Patsey's mother was said to have been an African woman from Guinea, enslaved and taken to Spanish-ruled Cuba. She was then sold to a family named Buford in the Southern United States. Patsey is believed to have been born around 1817. In 1830, when she was 13, she was sold to Edwin Epps in Louisiana. According to Northup, Edwin Epps had "repulsive and coarse" manners and did not have a sense "of kindness or of justice." When drunk, he would whip his slaves, enjoying the sound of their screams.

Epps leased the Bayou Huffpower plantation from Joseph B. Robert, his wife's uncle. In 1845, Epps moved Patsey and other enslaved people to his 300-acre (1.2 km^{2}) plantation near Bunkie in Avoyelles Parish, Louisiana. Solomon Northup and Patsey became friends on the Epps plantation. Known as the "queen of the fields", Patsey was often praised by her owner for her ability to pick large amounts of cotton, up to 500 lb a day. Northup said that she was unlike the other enslaved people and had a spirit that was unwavering in its strength. She had been "a joyous creature, a laughing, light-hearted girl" who fervently dreamed of freedom.

While she was a teenager, Epps began raping her. He whipped Patsey if she resisted his sexual demands, which left "scars of thousand stripes" on her back. His wife, Mary, was jealous of Patsey, and "nothing delighted the mistress so much as to see her suffer," according to Northup. She physically abused Patsey and demanded that Epps sell Patsey, which he would not do. Mary tried to bribe other workers and enslaved people to kill Patsey and dump her body in the swamps, but no one would. Even though Patsey was a highly productive enslaved person and a favorite of Epps, she endured abuse by a "licentious master and a jealous mistress".
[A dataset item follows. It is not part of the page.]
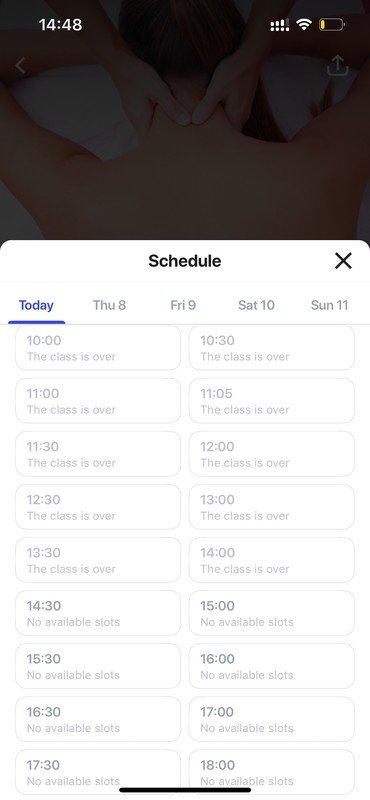Close the Schedule sheet
This screenshot has height=800, width=370.
343,261
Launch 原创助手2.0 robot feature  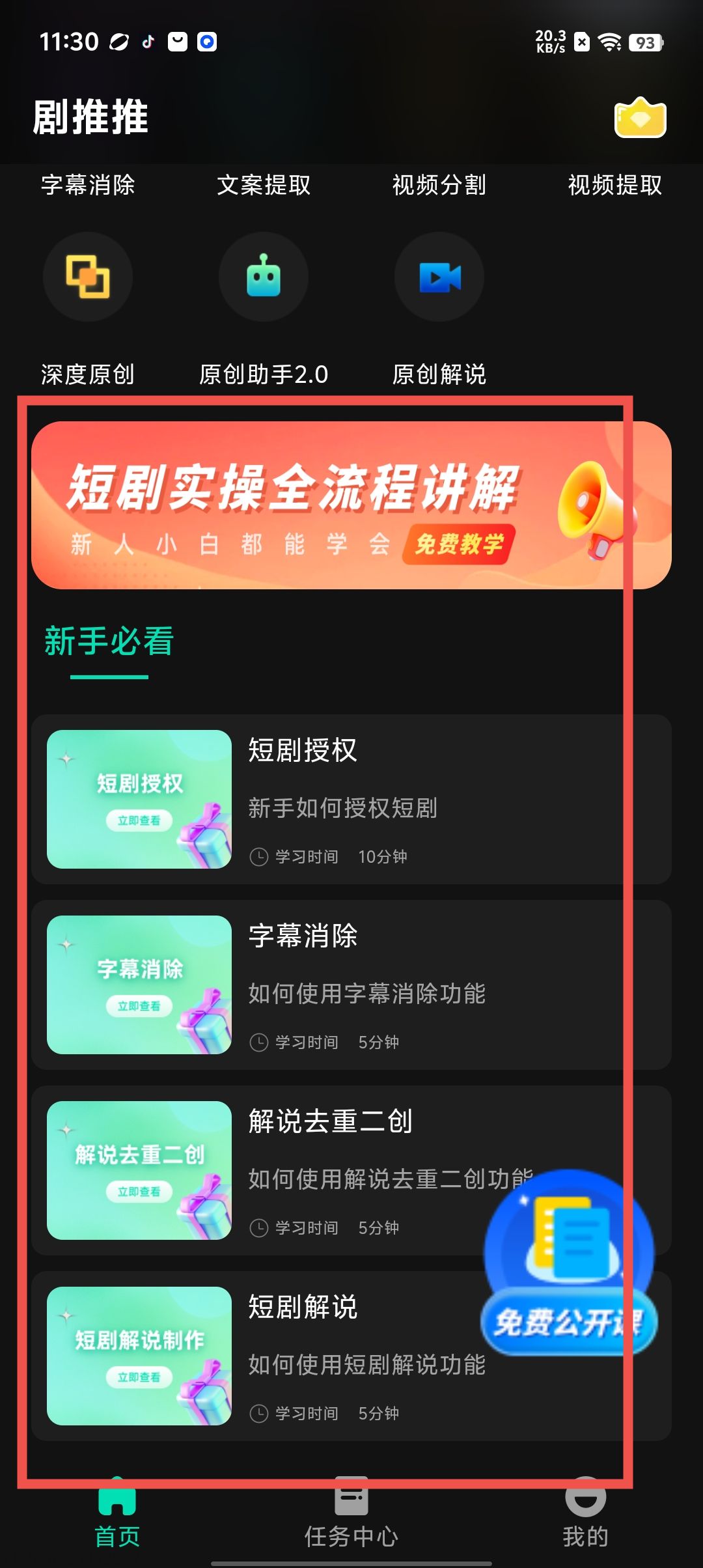tap(264, 277)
On one occasion, Patsey went to a neighboring plantation for a bar of soap. When Epps found out she had left his plantation, he had four stakes hammered into the ground and ordered her hands and feet to be tied to them; she was stripped naked, and Epps ordered Northup to whip her. Epps then took the whip himself until she was "literally flayed" from over 50 lashes. Epps had saltwater poured over her wounds. Patsey nearly died. Northup and Patsey were severely traumatized due to all the abuse that she endured. After this brutal whipping, she lost her light-hearted manner, the sparkle in her eyes, and the ease of her laughter. She often wished that she would die.

Northup knew Patsey for almost a decade. As he was about to leave the Epps plantation in 1853, he said that:

Patsey ran from behind a cabin and threw her arms about my neck. 'Oh! Platt [the name given to Northup by his kidnappers],' she cried, tears streaming down her face, 'you're goin' to be free—you're goin' way off yonder where we'll neber see ye any more. You've saved me a good many whipping, Platt; I'm glad you're goin' to be free—but oh! de Lord, de Lord! what'll become of me?
— Solomon Northup

Northup then boarded a carriage to freedom and he never saw her again. In 1854, his book Twelve Years a Slave was published. Almost ten years after, during the American Civil War, the 110th New York Infantry Regiment came to the plantation. They met Bob, one of the enslaved men mentioned in Northup's book, which several soldiers had read. Patsey left the plantation in May 1863 with the Union soldiers. Patsey's life and fate thereafter are unknown. In 1850, Patsey had a daughter named Mary White, born into slavery on the Epps plantation. Mary was later sold down south, and she had children of her own, sons Jacob White and George Dudley White and a daughter Sarah White, who told the family story to her children.

==Popular culture==
The 2013 film 12 Years a Slave was nominated for nine Academy Awards and won the Academy Award for Best Picture. With renewed interest from the film, historians continue to research in hopes of pinpointing more specifically what happened to her.